Celebra-se hoje mais um dia internacional da mulher e a verdade é que, com tantos dias para comemorar, com o passar do carnaval e com o aproximar da Páscoa, somando ao dia dos namorados, torna-se difícil conseguir discernir entre o que vale a pena explicar e celebrar com as nossas crianças e os dias que devem ser vividos dentro da normalidade e tranquilidade.

Mas essa normalidade não é para hoje, pois este dia, apesar de rodeado por muitas outras comemorações mais apelativas e mais comerciais, é um dia que não deve nunca ser esquecido e que deve ser explicado com muito cuidado e rigor às nossas crianças e sobretudo às nossas meninas.

E não, isso não significa que devamos dizer às nossas meninas que são mais especiais que os nossos meninos, tão especiais que até merecem um dia só para elas. Também não significa que devamos dizer aos nossos meninos que as nossas meninas são mais frágeis, tão frágeis que até merecem um dia só para elas.

Devemos abordar este dia com a seriedade que é necessário e transmitir esta mesma solenidade às nossas meninas.
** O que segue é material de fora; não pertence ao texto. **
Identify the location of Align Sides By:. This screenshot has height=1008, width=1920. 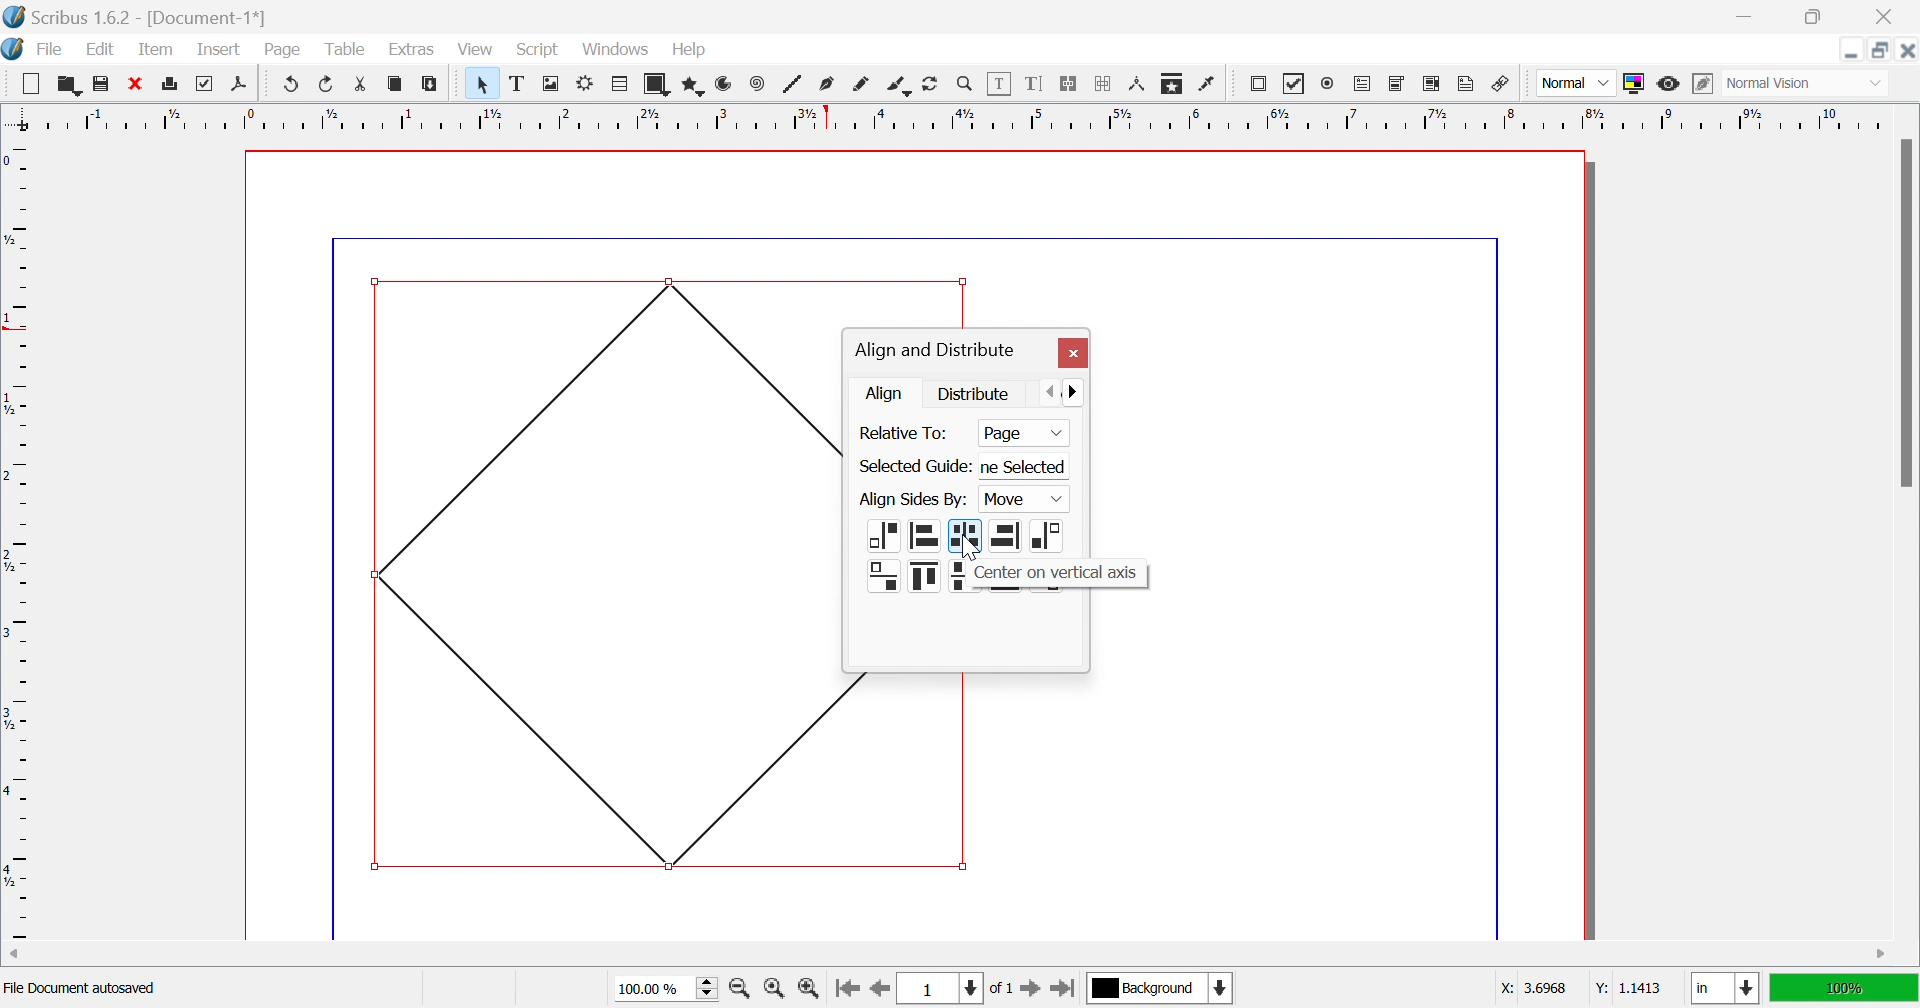
(913, 500).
É que note-se, as nossas meninas não saberão o que é não votar, não saberão o que é ser privadas de ter uma carreira, e se tudo correr bem, tão pouco saberão o que é ser permitido ao seu pai e/ou marido ser dono delas, podendo dar-lhe ordens ou bater, com consentimento da sociedade e da lei. É verdade que as nossas meninas olharão este passado sem nunca o ter vivido. Mas é necessário que olhem para as mulheres que permitiram esta mudança.

Porque apesar da proteção que já foi conseguida para as nossas meninas, a verdade é que ainda é provável que elas cresçam para um mundo que acha justo que elas recebam menos pelo mesmo trabalho. Ainda é provável que vejam um colega delas a ser promovido no lugar delas, não por questões de mérito, mas antes por sexismo. Ainda é provável que quando chegue a determinada idade perguntem aos seus irmãos como vai a sua carreira, mas lhe perguntem a ela quando pensa engravidar. Ainda é provável que olhem para a sua futura casa e perguntem se o companheiro ajuda, como se a obrigação da sua manutenção fosse dela. Ainda é provável que quando for mais crescidinha e for a uma discoteca, alguém se sinta no direito de apalpar o seu corpo como se fosse um objeto. Ainda é provável que um dia alguém as tente fazer acreditar que têm de conciliar sozinhas o trabalho, as relações, os filhos e a casa, num verdadeiro malabarismo que resulta invariavelmente em frustração e culpa. Ainda é provável que estas meninas sejam mais facilmente vítimas de diversos abusos, apenas por serem meninas.

E por isso, temos de preparar as meninas e também os meninos de hoje para a sociedade em que vão querer viver. Para não deixar crescer nos meninos o sentimento de que têm de proteger as meninas porque são frágeis, o que origina, mais tarde ou mais cedo, homens que acreditam ter o dom de posse sobre as mulheres. E para explicar às mulheres o que é o feminismo, o que são os seus direitos, de forma clara e não pomposa. Para que, numa sociedade que está pronta a julgar quem calça saltos e quem não calça, quem veste decotes e quem se cobre, quem usa batom vermelho e quem não usa maquilhagem de todo, estas meninas cresçam a saber que podem ser quem quiserem ser. Porque têm o direito a isso mesmo. A serem só e apenas mulheres.